并用以下内容更新 custom_quantization_config.yaml

# Model arguments
model:
  _component_: torchtune.models.llama3.llama3_8b

checkpointer:
  _component_: torchtune.utils.FullModelMetaCheckpointer

  # directory with the checkpoint files
  # this should match the output_dir specified during
  # fine-tuning
  checkpoint_dir: <checkpoint_dir>

  # checkpoint files for the fine-tuned model. These will be logged
  # at the end of your fine-tune
  checkpoint_files: [
    meta_model_0.pt
  ]

  output_dir: <checkpoint_dir>
  model_type: LLAMA3

要量化模型，现在我们可以运行

tune run quantize --config ./custom_quantization_config.yaml

[quantize.py:90] Time for quantization: 2.93 sec
[quantize.py:91] Memory used: 23.13 GB
[quantize.py:104] Model checkpoint of size 4.92 GB saved to /tmp/Llama-3-8B-Instruct-hf/consolidated-4w.pt

我们可以看到模型现在小于 5 GB，或者每个 8B 参数仅略高于 4 位。

注意

与微调检查点不同，量化配方输出单个检查点文件。这是因为我们当前的量化 API 不支持跨格式的任何转换。因此，您将无法在 torchtune 之外使用这些量化模型。但是，您应该能够在 torchtune 中使用生成和评估配方来使用这些模型。这些结果将有助于告知您应该使用哪种量化方法与您最喜欢的推理引擎一起使用。

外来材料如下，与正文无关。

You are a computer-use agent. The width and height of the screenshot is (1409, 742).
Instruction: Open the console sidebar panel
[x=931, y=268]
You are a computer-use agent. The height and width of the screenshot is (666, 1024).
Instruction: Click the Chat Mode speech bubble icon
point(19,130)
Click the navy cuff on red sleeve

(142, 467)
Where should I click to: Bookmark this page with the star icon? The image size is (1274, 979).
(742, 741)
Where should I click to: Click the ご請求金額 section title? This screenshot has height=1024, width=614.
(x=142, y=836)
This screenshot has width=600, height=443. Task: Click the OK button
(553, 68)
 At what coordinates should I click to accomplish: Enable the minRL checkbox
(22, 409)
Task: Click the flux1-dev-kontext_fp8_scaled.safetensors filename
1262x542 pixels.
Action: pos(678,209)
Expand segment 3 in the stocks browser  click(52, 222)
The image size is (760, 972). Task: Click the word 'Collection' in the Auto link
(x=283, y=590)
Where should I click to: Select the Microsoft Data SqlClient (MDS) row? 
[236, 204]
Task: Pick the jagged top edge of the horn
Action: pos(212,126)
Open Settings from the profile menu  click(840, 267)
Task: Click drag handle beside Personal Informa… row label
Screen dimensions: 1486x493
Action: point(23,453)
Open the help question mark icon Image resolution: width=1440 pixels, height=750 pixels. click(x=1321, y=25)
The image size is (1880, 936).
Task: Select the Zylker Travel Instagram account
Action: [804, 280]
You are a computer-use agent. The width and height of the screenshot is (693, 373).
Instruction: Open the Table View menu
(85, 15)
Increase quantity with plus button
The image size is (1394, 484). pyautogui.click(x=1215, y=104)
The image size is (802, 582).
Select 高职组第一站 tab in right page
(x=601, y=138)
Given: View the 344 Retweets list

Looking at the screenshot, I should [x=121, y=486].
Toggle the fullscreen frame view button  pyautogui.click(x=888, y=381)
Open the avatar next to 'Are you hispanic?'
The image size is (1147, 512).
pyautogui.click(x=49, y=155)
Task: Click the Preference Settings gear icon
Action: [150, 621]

让我们采用量化后的模型并再次运行相同的生成。首先，我们将对 custom_generation_config.yaml 进行另一个更改。

checkpointer:
  # we need to use the custom torchtune checkpointer
  # instead of the HF checkpointer for loading
  # quantized models
  _component_: torchtune.utils.FullModelTorchTuneCheckpointer

  # directory with the checkpoint files
  # this should match the output_dir specified during
  # fine-tuning
  checkpoint_dir: <checkpoint_dir>

  # checkpoint files point to the quantized model
  checkpoint_files: [
    consolidated-4w.pt,
  ]

  output_dir: <checkpoint_dir>
  model_type: LLAMA3

# we also need to update the quantizer to what was used during
# quantization
quantizer:
  _component_: torchtune.utils.quantization.Int4WeightOnlyQuantizer
  groupsize: 256

让我们重新运行生成！

tune run generate --config ./custom_generation_config.yaml \
prompt="Hello, my name is"

[generate.py:122] Hello, my name is Jake.
I am a multi-disciplined artist with a passion for creating, drawing and painting.
...
Time for inference: 1.62 sec total, 57.95 tokens/sec

通过量化模型并运行 torch.compile，我们可以获得超过 3 倍的速度提升！

这仅仅是使用 Meta Llama3、torchtune 和更广泛的生态系统可以做到的开始。我们期待看到您构建的内容！